The Miata yielded a much better result: the light was slightly brighter, and it was redder too. If conspicuity was my goal, the red 1157s and white 1156s allowed me to achieve it.

(For those who want to make the same upgrades, I would suggest trying both red AND white LED bulbs in the tail lamp assembly – provided that the tail lamp lens is red. Vehicles with WHITE lenses for tail/brake lamps MUST use a red bulb.)

Tail AND brakes lamps both on

What’s next for the Miata’s lighting? I had considered upgrading the front and rear turn signals, but LED bulbs introduce a small hiccup: their low resistance causes the flasher relay in many cars to “hyperflash”, or, flash too rapidly. There is a fix in the way of a resistor, but that costs extra, and must be permanently mounted to the car, a modification that I’m not willing to make.

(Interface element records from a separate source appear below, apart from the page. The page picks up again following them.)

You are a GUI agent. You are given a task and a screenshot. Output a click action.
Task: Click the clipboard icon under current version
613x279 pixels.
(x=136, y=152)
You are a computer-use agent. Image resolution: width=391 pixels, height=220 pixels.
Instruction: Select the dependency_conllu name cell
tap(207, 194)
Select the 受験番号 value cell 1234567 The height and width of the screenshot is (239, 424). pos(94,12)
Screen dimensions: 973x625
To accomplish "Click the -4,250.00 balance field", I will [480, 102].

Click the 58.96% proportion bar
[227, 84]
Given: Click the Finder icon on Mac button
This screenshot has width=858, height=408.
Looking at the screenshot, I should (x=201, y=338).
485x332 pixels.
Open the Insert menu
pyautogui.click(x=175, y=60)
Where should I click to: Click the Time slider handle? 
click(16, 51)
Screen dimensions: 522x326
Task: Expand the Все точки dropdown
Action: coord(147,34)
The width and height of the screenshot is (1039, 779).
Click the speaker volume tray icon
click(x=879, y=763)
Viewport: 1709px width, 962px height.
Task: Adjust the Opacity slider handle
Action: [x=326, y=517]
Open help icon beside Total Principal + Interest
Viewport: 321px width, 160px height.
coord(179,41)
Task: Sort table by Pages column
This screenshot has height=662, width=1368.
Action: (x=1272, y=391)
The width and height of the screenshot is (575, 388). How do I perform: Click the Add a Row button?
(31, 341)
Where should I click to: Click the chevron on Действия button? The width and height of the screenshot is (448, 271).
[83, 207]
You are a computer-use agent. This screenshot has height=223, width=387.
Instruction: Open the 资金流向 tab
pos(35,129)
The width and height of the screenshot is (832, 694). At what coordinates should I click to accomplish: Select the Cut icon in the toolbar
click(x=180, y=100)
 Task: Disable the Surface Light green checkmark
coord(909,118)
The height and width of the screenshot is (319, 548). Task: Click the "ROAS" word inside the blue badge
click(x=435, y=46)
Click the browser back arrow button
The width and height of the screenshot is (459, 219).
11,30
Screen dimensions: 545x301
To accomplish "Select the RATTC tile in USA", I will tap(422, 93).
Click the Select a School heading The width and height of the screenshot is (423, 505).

The front and rear side marker lights would be a likely next step for LEDs. On the interior, the footwell courtesy lighting could really stand to get LEDs (the poor passenger compartment illumination is partly caused by lack of any overhead lights).

Was I surprised by the improvement in the Miata’s rear lighting? Not at all. The biggest surprise may only be that I waited this long to make the upgrades. Oh, and the Alfa will definitely be getting similar LED bulbs. Just don’t tell the AACA judges.

 

All photographs copyright © 2017 Richard A. Reina. Photos may not be copied or reproduced without express written permission.


FUN FACT OF THE WEEK

“Reverse” lights, also known as “back-up” lamps, are wired to illuminate whenever (and only when) the vehicle’s transmission is in reverse. They are designed to both help light the way for the driver, AND, serve as a signal to others of the driver’s intention to move in that direction.
In the U.S., reverse lights became required by law with the passage of the initial Federal Motor Vehicle Safety Standards (FMVSS) in 1968. Before that, back-up lamps were optional equipment for many vehicles, if they were even available. As a boy, I can recall seeing lower-line American cars with steel “blanking plates” in place of reverse lights.